> **HOW TO COMPLETE THIS TASK**: Could you reproduce every record below exactly, excluding all pictures?

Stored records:
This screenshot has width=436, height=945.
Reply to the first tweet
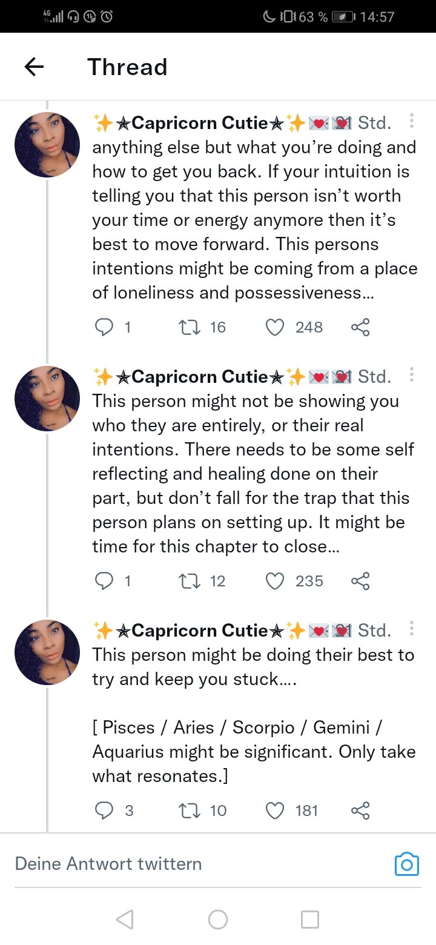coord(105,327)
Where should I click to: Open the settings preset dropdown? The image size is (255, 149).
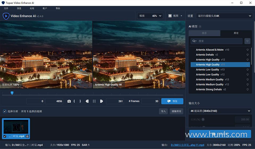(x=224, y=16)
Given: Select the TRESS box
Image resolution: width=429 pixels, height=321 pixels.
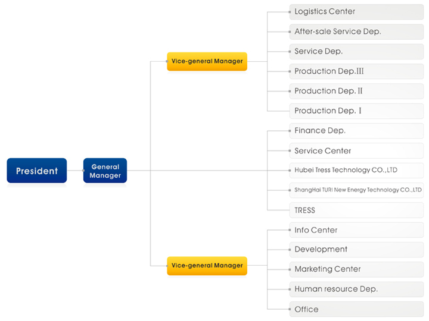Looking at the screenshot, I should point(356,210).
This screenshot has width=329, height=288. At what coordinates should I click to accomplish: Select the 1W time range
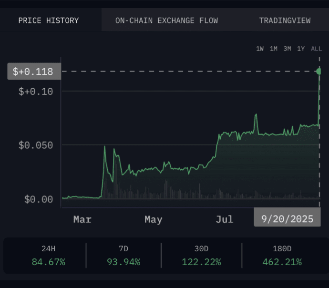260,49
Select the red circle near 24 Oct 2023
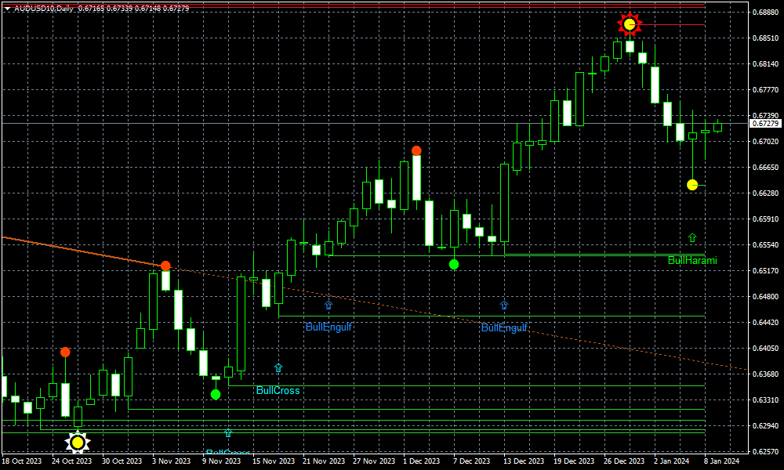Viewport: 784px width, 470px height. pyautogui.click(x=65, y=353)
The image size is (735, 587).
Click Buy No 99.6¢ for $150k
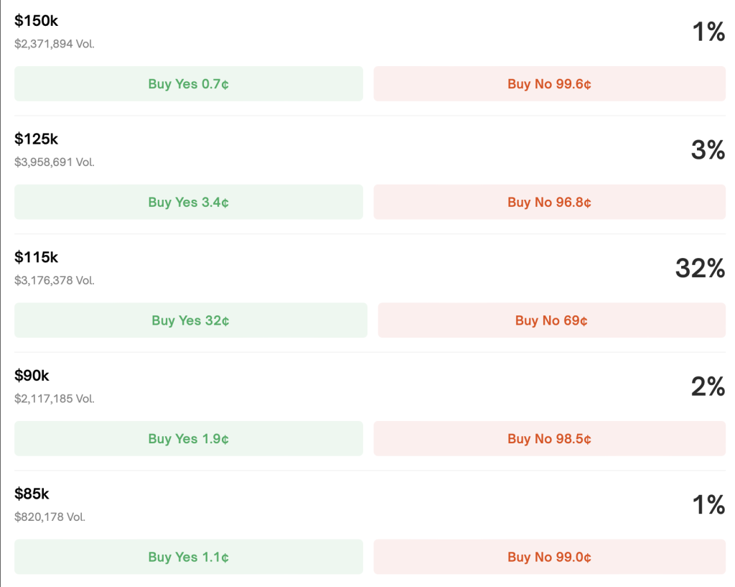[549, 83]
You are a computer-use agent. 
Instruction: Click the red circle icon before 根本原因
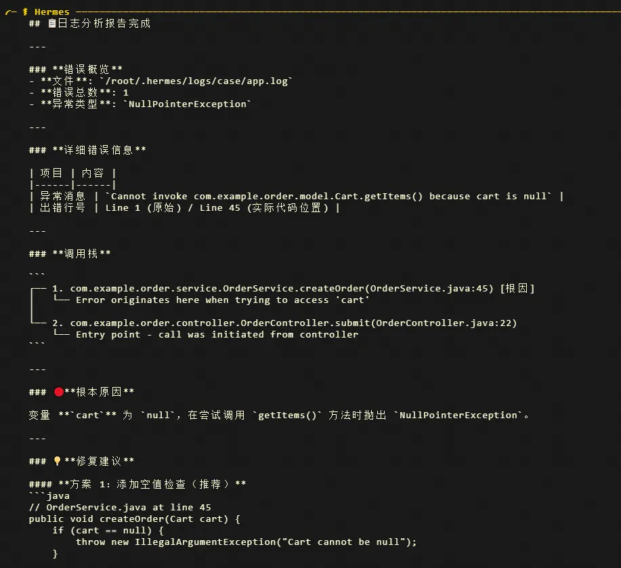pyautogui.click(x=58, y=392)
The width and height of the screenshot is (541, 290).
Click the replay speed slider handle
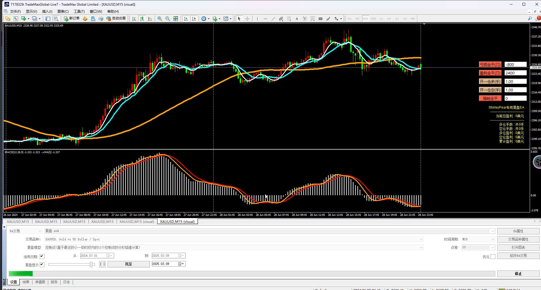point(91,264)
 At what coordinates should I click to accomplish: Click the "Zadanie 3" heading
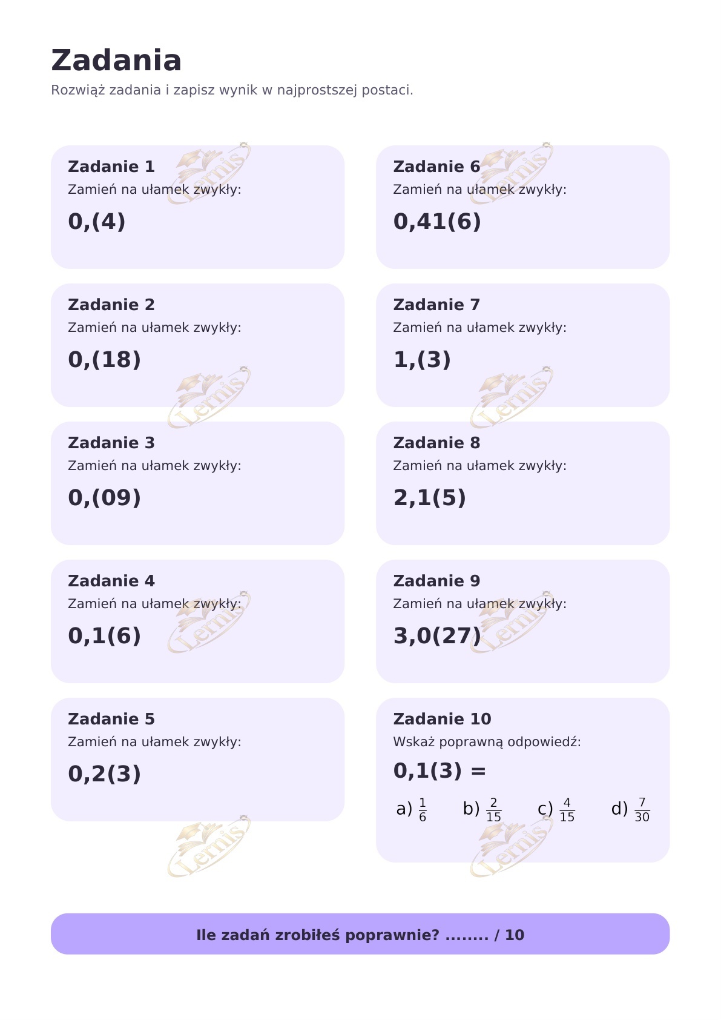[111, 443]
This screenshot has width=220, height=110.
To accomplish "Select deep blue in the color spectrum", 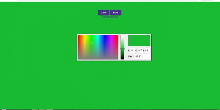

> **RESULT FOR THIS EXERCISE**:
This screenshot has width=436, height=945.
Reply to the first tweet
coord(105,327)
Where should I click to: Open the settings preset dropdown? The image size is (255, 149).
(x=224, y=16)
Given: Select the TRESS box
Image resolution: width=429 pixels, height=321 pixels.
Looking at the screenshot, I should point(356,210).
This screenshot has width=329, height=288. At what coordinates should I click to accomplish: Select the 1W time range
260,49
Select the red circle near 24 Oct 2023
Viewport: 784px width, 470px height. pyautogui.click(x=65, y=353)
The image size is (735, 587).
Click Buy No 99.6¢ for $150k
[549, 83]
You are a computer-use agent. 
Instruction: Click the red circle icon before 根本原因
pyautogui.click(x=58, y=392)
The width and height of the screenshot is (541, 290).
Click the replay speed slider handle
point(91,264)
 At what coordinates should I click to accomplish: Click the "Zadanie 3" heading
[111, 443]
This screenshot has width=220, height=110.
To accomplish "Select deep blue in the color spectrum", 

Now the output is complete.